I have thrown away many hundreds of news releases based solely on the sender and my past bad experience with that sender. After having wasting precious time reading weekly, boring, lengthy, self-promotional announcements of "events" so excruciatingly mundane they likely bored even the participants, I just gave up on that source for good. If such a firm were to announce they were handing out $100 bills on the sidewalk no one from the media would show up because no one in the media reads their releases anymore. Or takes their calls.

If you are caught crying wolf the media will treat you like a pompous windbag at a cocktail party--avoid you, ignore you and likely ridicule you from outside of earshot.

My newsroom knew of such serial offenders. Firms and publicists who clogged our in-boxes and fax machines with drivel became the butt of office jokes. A joking reporter might burst into the lunch room in feigned breathlessness waving a faxed release from such a firm and exclaim, "Did you hear?? Tweedle & Dumm has added an additional part-time receptionist to its satellite office in Small City!!" and the reporters at the lunch table would burst into laughter.

Don't become that firm.

Does that mean law firms can't earn media coverage? Absolutely not. There are an amazing array of possibilities for getting earned media for your firm.
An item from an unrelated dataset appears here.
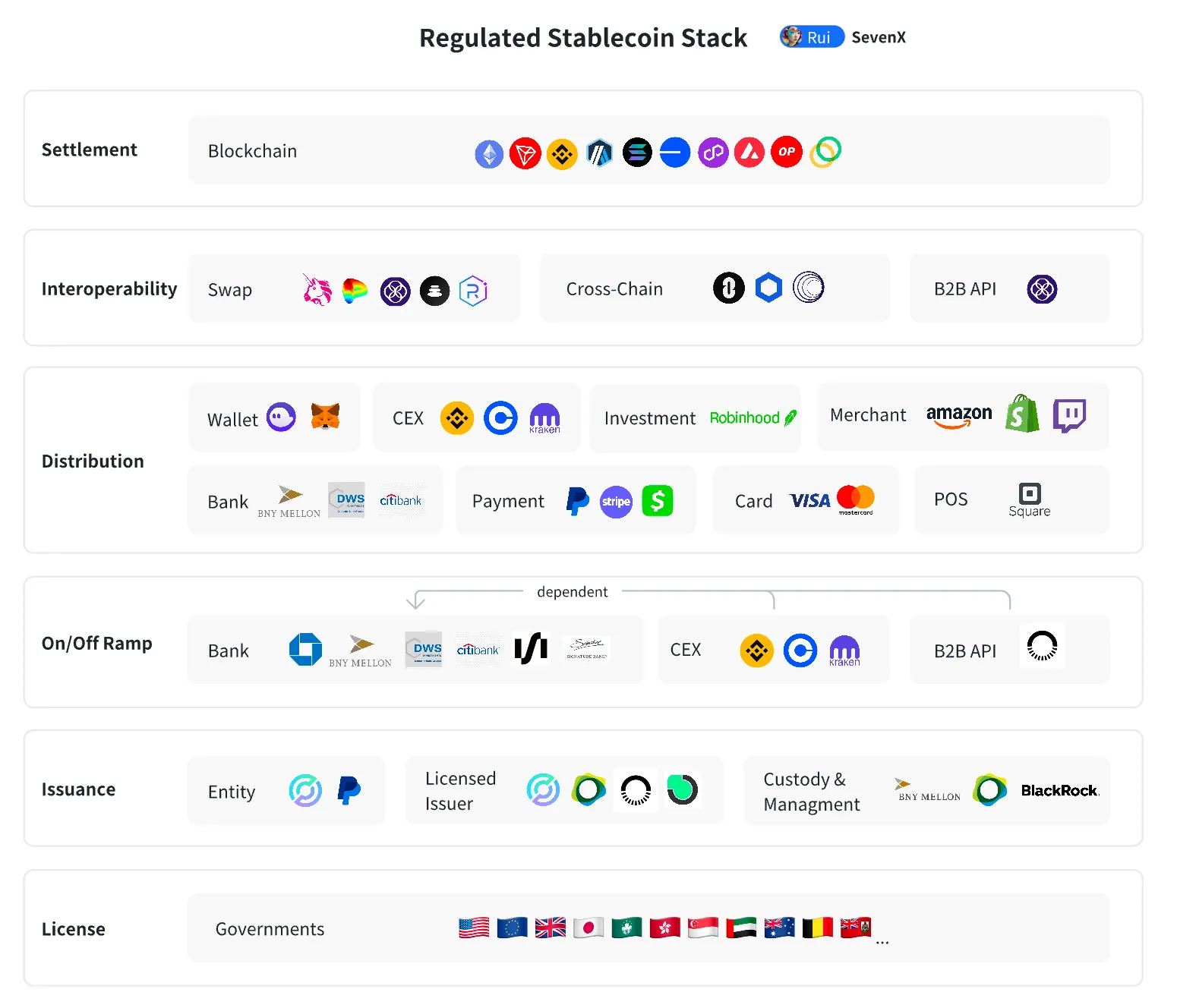1177x1008 pixels.
Task: Select the Uniswap icon next to Swap
Action: click(x=317, y=290)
But attorneys must be realistic about what is "news" [and in what target media a particular event or announcement is newsworthy].

If you want coverage in the mass media you must only promote your most interesting events in the freshest and most engaging fashion. Find the "news hook" and create an engaging story that will cause an editor to read the second paragraph, or a channel surfing soccer mom to watch the rest of the spot.

Otherwise you could end up being the subject of newsroom jokes rather than front page coverage.